PROBLEMS -
[1] Summarize the Tohoku earthquake stress text below in two sentences.
[2] Decide whether each statement agrees with the Tohoku earthquake stress text below, answering yes or no and quoting the deciding words.
(a) The two clusters differ greatly in their P- and T-axes.
(b) The stress-change calculation assumes an elastic half-space with constant elastic properties.
(c) Figures 6(c) and 6(f) show stress changes at a depth of 10 km beneath the plate boundary.
[3] Please resume the Tohoku earthquake stress text below, continuing after its final sentence.

DOCUMENT SECTION -
These results suggest that the stress state in the left half of the region is probably a strike slip type in the footwall.
In order to confirm more definitely the stress states, we tried to separate these two stress states using the K-means clustering method (Otsubo et al., 2006). As shown in the lower panel of Fig. 5, it is seen that a cluster representing the stress state of the strike-slip to normal fault type shown by red was distinguished from that of the normal fault type shown by blue. Although the two stress states are very similar in the P- and T -axes, the stress ratio is completely different. The two stress states are separated by 42.4° in angular stress distance. The mean angular stress distance that expresses the average spread within a cluster is 26.88° and 12.87° for each cluster, respectively. Since the angular stress distance between the two clusters is larger than the sum of the average spreads of these clusters, it is likely that the two stress states are distinguished. The method of K-means clustering is suitable for data with large hypocentral errors, to obtain stress fields in detail.
4. Discussion
Figures 6(a) and 6(d) show the slip distribution models with large slip around the mainshock hypocenter and near the trench axis, respectively. Figures 6(b) and (c), and 6(e) and (f), show the stress changes calculated from the slip distribution of Figs. 6(a) and (d), respectively. Since an elastic half-space with constant elastic properties is assumed in this calculation, the slip distributions of Figs. 6(a) and 6(d) correspond to the distributions of seismic moment release. Figures 6(b) and (e) represent the stress changes at a depth of 10 km beneath the plate boundary, namely in the foot-wall, and Figs. 6(c) and (f) represent those at the depth of 1 km from the surface, namely in the hanging wall. These stress changes are represented as directions and magnitudes of deviatoric principal stresses, projected onto the horizontal plane. It is found in Fig. 6(b) that σ_{1}-axes trending in the NS direction are distributed to the east of a large seismic moment release shown in Fig. 6(a), where the P-axes in the NS direction are distributed in the same horizontal location (Fig. 2). On the other hand, if we assume a large moment release near the trench axis, σ_{1}-axes trending in the NS direction are not seen around the same location both in the footwall (Fig. 6(e)) and in the hanging wall (Fig. 6(f)). These results suggest that the Tohoku earthquake has the maximum moment release near the hypocenter as shown in Fig. 6(a), not near the trench axis, as shown in Fig. 6(d).

SUPPLIED ENTRIES -

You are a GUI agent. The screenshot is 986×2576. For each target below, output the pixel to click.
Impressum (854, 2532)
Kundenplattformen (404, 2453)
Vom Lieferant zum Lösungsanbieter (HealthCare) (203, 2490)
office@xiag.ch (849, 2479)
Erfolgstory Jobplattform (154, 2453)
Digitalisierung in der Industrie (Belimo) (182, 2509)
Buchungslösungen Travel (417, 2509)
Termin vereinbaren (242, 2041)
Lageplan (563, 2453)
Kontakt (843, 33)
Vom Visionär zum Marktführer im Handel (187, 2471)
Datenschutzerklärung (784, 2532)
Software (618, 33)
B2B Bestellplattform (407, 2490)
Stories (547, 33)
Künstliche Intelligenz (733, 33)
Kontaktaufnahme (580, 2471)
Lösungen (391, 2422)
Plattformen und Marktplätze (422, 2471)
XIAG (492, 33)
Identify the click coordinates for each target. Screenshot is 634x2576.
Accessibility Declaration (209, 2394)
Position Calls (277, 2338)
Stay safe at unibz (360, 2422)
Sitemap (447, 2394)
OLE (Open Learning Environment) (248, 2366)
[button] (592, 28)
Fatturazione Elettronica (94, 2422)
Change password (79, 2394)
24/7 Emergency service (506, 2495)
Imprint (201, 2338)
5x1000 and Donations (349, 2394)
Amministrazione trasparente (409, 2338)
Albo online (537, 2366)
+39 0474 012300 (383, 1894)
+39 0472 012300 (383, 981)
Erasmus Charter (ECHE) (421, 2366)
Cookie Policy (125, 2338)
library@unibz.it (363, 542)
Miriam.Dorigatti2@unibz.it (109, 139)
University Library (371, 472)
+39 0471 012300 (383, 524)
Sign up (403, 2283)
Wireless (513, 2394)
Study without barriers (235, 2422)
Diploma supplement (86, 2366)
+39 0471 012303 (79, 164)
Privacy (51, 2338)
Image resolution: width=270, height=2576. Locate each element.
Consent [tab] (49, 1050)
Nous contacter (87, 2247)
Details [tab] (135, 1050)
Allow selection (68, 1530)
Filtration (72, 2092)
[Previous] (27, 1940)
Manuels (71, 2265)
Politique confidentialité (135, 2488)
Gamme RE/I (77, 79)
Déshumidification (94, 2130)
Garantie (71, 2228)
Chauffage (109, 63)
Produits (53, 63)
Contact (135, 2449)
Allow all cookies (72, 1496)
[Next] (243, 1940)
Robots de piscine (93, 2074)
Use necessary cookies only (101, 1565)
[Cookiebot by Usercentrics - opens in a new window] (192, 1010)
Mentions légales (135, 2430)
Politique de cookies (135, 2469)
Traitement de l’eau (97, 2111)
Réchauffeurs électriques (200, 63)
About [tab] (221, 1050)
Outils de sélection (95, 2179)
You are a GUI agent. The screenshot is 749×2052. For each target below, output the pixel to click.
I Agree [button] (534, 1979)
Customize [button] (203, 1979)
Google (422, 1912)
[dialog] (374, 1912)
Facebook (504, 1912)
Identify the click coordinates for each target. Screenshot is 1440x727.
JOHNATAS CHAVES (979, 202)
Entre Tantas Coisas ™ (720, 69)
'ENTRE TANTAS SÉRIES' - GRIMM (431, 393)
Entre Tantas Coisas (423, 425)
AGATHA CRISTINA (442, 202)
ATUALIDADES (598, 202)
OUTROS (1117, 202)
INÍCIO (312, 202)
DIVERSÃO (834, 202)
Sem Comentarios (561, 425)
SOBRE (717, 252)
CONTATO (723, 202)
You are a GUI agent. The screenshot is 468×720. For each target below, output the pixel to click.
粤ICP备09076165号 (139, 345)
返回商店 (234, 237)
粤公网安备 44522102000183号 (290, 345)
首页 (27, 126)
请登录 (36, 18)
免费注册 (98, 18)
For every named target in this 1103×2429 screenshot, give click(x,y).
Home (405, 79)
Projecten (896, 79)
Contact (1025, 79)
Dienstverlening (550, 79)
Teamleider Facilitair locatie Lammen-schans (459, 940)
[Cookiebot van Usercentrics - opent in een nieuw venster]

EXPECTED RESULTS -
[1] K-means clustering separated a strike-slip to normal fault stress state from a normal fault stress state; the two have very similar P- and T-axes but completely different stress ratios and lie 42.4° apart in angular stress distance. Stress changes calculated from two slip distribution models show NS-trending σ1-axes where NS-trending P-axes occur only when large moment release is placed near the mainshock hypocenter, suggesting the Tohoku earthquake's maximum moment release was near the hypocenter rather than near the trench axis.

[2]
(a) No: "the two stress states are very similar in the P- and T -axes"
(b) Yes: "an elastic half-space with constant elastic properties is assumed in this calculation"
(c) No: "Figs. 6(c) and (f) represent those at the depth of 1 km from the surface, namely in the hanging wall"

[3]
Large surface displacements up to 24 m, however, were observed by the GPS/acoustic seafloor geodetic observations (Sato et al., 2011). In addition to this, the fault models estimated from tsunami data also indicate a large slip near the trench axis (e.g., Fujii et al., 2011). These observations can be explained by a small rigidity in the hanging wall near the trench axis. Since Figs. 6(a) and 6(d) are regarded as the moment release distributions, if the actual rigidity is small in the hanging wall near the trench axis, as shown in Fig. 6(a), large surface displacements are generated in spite of a relatively small moment release. Actually, it is difficult to estimate the true slip distribution on the fault plane under situations with heterogeneous elastic properties. However, slips near the trench axis could also be larger than those shown in Fig. 6(a). This point is demonstrated by Lay et al. (2011), who compared slip and moment release distributions, assuming 1-D elastic structure. Since our estimation of the moment release distribution is based on the focal mechanism distributions in the footwall, where elastic properties are homogeneous, rather than in the hanging wall, it is likely that the moment release have a peak near the mainshock hypocenter. Furthermore, displacements can be amplified by anelastic effects in the hanging wall near the trench axis. In fact, a lot of tensile cracks have been observed at the ocean bottom near the trench (e.g. Tsuji et al., 2011), which represents the occurrence of anelastic deformation, at least near the Earth’s surface.
5. Conclusion
We examined the focal mechanism distributions before and after the Tohoku earthquake and performed a stress tensor inversion using a multiple inverse method (Otsubo et al., 2008). We confirmed that most of the earthquakes which occurred before the mainshock were reverse fault type events and the P-axes of these focal mechanisms were directed in the plate convergence direction (NWN-ESE), but that most of earthquakes in the hanging wall after the mainshock are normal fault type ones, as already pointed out by Asano et al. (2011). On the other hand, we found that focal mechanism types did not change in the deepest part in the focal region before and after the mainshock.
It was inferred from the stress tensor inversion that the stress state is a reverse fault type in the deepest part in the focal region before and after the mainshock, but, in the central part, the stress state changed from reverse fault type before the mainshock to normal fault type after the mainshock. In this way, we succeeded in estimating the depth-dependent stress states after the mainshock. These results imply that the absolute shear stress on the plate boundary fault in this region was almost completely released by the mainshock (Hasegawa et al., 2011; Yagi and Fukahata, 2011).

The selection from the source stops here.